In this work we utilized a stranded RNA-seq dataset generated from sorted cell types found in peripheral blood that was recently published in the DICE database⁶. We investigated how strand-aware analysis vs. strand-unaware analysis (ignoring present strand information) impacted the expression estimates for individual genes, and how reproducible those findings were across cell types. Based on these analyses, we found a set of parameters that could identify genes that are likely erroneously quantitated in unstranded data. We integrated these parameters into a novel prediction algorithm that provides an estimate of how likely a gene’s count is compromised by transcription on the opposite strand in unstranded data. The algorithm is available as a Python package which assigns sequencing reads to features and can be incorporated for high-throughput sequencing analysis of strand-specific and non-strand-specific RNA-seq libraries.

Results

A substantial fraction of genes has mis-estimated expression levels in unstranded data

We used stranded RNA-seq data of 15 sorted cell types from the DICE database for a systematic comparison of stranded vs. unstranded expression estimates. Raw reads of 10 samples of each cell type were aligned to the genome using STAR aligner ⁷. To investigate the impact of strand information on gene expression estimates, we assigned the aligned reads to gene features with- and without that information. We followed the commonly used “exon union”-based approach as implemented in HTSeq package framework⁸, and implemented it into an in-house software package (uslcount). As shown in Supplementary Fig. 1, our implementation produces essentially identical results to those obtained with HTSeq. Our developed framework generates strand-aware, strand-unaware gene counts as well as other metrics required for downstream analysis (see Fig. 1 for illustrative explanation):

1.
N_st – stranded counts; it is regularly used for the analysis of stranded datasets.
2.
N_stno – stranded counts in non-overlapping regions (excluding overlaps with other genes).
3.
N_ust – unstranded counts (in full gene span, including overlaps with other genes).
4.
N_ustno – unstranded counts in non-overlapping regions; it is regularly used for the analysis of unstranded datasets.
5.
N_jctn – counts of reads spanning exon-exon boundaries (aligned with splice junctions).
6.
N_intr – counts of reads overlapping intronic regions.

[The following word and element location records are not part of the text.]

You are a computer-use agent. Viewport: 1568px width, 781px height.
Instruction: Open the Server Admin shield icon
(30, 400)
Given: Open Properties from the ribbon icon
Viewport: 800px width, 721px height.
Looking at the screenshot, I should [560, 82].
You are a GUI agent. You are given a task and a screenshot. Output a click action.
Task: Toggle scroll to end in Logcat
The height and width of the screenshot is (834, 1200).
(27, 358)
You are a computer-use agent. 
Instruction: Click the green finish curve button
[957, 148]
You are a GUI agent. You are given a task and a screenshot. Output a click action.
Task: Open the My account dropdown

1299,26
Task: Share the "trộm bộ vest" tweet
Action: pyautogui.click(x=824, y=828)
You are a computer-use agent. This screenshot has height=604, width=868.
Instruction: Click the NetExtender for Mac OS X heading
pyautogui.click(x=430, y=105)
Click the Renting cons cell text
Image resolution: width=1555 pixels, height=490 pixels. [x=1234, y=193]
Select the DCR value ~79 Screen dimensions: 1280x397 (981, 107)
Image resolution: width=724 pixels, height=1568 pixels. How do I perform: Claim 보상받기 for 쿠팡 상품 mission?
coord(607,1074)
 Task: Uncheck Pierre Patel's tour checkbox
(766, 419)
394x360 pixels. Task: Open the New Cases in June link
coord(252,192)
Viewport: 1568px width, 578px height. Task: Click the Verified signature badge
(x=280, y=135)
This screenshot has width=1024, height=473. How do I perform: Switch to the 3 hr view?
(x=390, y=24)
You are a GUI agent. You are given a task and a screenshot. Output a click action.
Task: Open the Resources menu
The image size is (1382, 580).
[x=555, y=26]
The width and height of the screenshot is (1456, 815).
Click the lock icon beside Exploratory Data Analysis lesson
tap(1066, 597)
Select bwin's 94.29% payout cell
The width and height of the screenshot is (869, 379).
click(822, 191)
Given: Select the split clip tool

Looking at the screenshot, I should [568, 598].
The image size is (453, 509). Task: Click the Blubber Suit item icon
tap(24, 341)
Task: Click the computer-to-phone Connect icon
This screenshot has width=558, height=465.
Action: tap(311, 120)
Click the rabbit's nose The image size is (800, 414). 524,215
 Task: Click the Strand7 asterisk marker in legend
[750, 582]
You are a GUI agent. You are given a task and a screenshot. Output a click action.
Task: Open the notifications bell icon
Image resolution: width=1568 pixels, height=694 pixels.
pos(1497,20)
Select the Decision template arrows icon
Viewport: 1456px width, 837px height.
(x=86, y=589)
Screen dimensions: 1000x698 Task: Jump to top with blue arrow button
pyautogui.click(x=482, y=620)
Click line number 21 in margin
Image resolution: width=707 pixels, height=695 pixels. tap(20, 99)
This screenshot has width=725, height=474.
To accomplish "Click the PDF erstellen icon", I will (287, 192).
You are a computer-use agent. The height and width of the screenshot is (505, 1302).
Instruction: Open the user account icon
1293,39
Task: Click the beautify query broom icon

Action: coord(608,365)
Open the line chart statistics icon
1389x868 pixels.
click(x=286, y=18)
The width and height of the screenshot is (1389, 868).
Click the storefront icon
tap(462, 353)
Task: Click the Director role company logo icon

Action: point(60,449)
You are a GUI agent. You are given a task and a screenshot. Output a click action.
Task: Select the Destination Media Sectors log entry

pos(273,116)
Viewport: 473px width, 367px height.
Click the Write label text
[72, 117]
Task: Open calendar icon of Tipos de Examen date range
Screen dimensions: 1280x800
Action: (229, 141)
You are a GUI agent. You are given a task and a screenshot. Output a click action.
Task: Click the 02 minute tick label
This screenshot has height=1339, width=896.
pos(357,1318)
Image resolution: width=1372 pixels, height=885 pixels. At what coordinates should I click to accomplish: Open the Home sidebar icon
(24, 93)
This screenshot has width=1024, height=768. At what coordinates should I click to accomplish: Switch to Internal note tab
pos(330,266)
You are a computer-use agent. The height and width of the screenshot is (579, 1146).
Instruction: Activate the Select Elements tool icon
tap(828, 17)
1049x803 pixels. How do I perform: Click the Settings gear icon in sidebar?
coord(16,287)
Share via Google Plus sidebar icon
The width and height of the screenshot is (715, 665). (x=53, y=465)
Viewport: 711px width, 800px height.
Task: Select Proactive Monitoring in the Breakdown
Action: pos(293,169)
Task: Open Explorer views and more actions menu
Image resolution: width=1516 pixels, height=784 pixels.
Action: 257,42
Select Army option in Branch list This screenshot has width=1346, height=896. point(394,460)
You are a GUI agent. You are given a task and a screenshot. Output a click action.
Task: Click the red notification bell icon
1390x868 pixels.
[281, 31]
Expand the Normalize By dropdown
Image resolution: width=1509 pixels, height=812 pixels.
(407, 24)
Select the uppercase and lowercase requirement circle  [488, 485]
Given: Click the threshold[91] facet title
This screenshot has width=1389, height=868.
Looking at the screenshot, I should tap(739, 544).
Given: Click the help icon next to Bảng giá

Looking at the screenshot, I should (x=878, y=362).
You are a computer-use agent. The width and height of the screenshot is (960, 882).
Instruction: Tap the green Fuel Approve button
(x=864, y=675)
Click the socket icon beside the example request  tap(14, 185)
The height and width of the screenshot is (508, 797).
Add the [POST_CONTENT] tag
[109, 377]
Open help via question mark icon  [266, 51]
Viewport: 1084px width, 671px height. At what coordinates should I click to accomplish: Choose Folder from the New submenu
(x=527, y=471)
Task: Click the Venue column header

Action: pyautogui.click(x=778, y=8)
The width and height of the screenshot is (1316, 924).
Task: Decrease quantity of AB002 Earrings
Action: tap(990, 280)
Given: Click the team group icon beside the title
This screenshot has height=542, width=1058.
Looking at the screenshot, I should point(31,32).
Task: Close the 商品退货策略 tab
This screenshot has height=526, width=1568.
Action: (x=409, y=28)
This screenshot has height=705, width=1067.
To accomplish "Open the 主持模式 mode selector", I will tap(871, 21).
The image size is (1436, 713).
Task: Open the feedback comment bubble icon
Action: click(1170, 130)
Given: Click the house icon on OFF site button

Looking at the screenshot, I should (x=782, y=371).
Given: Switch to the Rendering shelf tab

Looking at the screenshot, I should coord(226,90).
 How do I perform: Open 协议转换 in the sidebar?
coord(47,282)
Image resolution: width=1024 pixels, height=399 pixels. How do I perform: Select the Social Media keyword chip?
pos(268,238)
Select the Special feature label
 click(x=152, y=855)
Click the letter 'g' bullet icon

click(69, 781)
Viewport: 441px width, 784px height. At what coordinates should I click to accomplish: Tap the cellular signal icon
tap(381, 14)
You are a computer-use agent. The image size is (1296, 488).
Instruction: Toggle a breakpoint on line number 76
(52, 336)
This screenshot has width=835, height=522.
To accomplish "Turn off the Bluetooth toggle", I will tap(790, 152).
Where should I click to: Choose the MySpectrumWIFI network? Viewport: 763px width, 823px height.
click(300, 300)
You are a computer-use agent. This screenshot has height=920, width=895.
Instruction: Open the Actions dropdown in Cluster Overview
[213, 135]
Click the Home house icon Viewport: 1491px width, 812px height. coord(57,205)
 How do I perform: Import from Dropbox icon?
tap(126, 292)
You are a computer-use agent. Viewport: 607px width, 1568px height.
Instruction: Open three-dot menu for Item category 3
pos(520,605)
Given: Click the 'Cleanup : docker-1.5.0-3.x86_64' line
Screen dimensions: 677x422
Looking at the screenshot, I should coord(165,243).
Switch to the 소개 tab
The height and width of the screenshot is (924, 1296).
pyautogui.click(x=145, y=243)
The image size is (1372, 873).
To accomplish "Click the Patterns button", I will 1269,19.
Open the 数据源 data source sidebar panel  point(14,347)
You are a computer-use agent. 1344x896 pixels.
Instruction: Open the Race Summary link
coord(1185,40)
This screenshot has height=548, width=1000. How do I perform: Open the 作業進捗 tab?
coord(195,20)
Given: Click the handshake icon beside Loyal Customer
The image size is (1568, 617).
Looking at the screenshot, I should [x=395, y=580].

To identify genes that could be erroneously quantitated with an unstranded assay, we used a log₂(N_ustno/N_stno) which is the log-ratio of unstranded vs. stranded counts of reads mapped within the genes’ unique regions (not overlapping with other genes). N_stno is used but not N_st because the former accounts for reads in the same region as N_ustno but the latter accounts for reads in a larger span if gene overlaps with the other gene. This can falsely reduce the value of log₂(N_ustno/N_stno). Also important to note that by definition N_stno ≤ N_ustno so log₂(N_ustno/N_stno) is non-negative. We considered an unstranded gene count as biased if this log₂-ratio is greater than 1 (more than two-fold overestimation) and refer to these genes as strandedness-affected.

Overall numbers of genes with biased gene expression (strandedness-affected) for each of 15 investigated blood cell types are shown in Fig. 2. On average 1,758 detectable genes (mean of all cell types; including non-protein-coding species) had a value of log₂(N_ustno/N_stno) > 1 (Fig. 2A). This constitutes 10.1% of genes (mean of all cell types) with detectable expression (TPM_unstranded > 1). 3,801 detectable genes were strandedness-affected in at least one cell type of which 687 are protein-coding (see Supplementary Table 1 for the full list of genes).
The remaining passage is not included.